Exercise goal:
Could you copy every line of the data that contains "accomplish"?

[Stored data entries]
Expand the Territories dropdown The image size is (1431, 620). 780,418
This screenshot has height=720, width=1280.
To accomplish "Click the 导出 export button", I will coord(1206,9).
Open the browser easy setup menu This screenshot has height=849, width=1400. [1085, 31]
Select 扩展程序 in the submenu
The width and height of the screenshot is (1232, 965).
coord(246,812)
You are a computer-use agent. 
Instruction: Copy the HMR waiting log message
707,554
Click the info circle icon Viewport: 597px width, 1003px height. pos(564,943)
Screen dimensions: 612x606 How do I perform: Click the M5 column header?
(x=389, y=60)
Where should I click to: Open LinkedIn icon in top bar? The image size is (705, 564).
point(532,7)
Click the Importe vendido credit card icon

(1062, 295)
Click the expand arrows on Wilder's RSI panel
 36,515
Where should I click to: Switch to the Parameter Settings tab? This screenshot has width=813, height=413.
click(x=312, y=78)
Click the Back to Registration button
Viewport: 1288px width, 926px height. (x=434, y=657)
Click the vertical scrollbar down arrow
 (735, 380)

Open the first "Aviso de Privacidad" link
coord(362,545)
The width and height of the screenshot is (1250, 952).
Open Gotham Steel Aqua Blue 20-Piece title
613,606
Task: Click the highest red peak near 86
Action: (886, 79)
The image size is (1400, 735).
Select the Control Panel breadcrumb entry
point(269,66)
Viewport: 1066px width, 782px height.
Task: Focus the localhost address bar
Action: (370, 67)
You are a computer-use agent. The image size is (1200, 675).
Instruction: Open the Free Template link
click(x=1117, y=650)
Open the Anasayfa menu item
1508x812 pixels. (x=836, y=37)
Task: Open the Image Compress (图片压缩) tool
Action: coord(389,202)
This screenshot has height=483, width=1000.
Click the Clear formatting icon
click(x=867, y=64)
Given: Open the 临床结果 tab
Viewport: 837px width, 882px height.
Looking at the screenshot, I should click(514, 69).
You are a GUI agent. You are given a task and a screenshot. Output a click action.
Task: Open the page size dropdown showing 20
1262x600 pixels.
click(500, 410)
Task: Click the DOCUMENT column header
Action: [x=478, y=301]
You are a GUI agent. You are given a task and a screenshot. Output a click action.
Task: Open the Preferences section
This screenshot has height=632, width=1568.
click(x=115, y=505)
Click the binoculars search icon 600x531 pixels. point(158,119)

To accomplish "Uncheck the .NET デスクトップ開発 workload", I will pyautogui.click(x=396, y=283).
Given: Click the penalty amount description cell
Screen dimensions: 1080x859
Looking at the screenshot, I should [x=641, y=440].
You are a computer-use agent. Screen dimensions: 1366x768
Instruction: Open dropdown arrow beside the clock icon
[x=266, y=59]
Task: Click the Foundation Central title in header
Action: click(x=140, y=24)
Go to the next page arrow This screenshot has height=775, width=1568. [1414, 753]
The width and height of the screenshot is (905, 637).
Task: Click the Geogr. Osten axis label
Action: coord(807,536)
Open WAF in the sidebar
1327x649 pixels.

Written response:
To accomplish "Click the 导出 export button", I will coord(1206,9).
To accomplish "Uncheck the .NET デスクトップ開発 workload", I will pyautogui.click(x=396, y=283).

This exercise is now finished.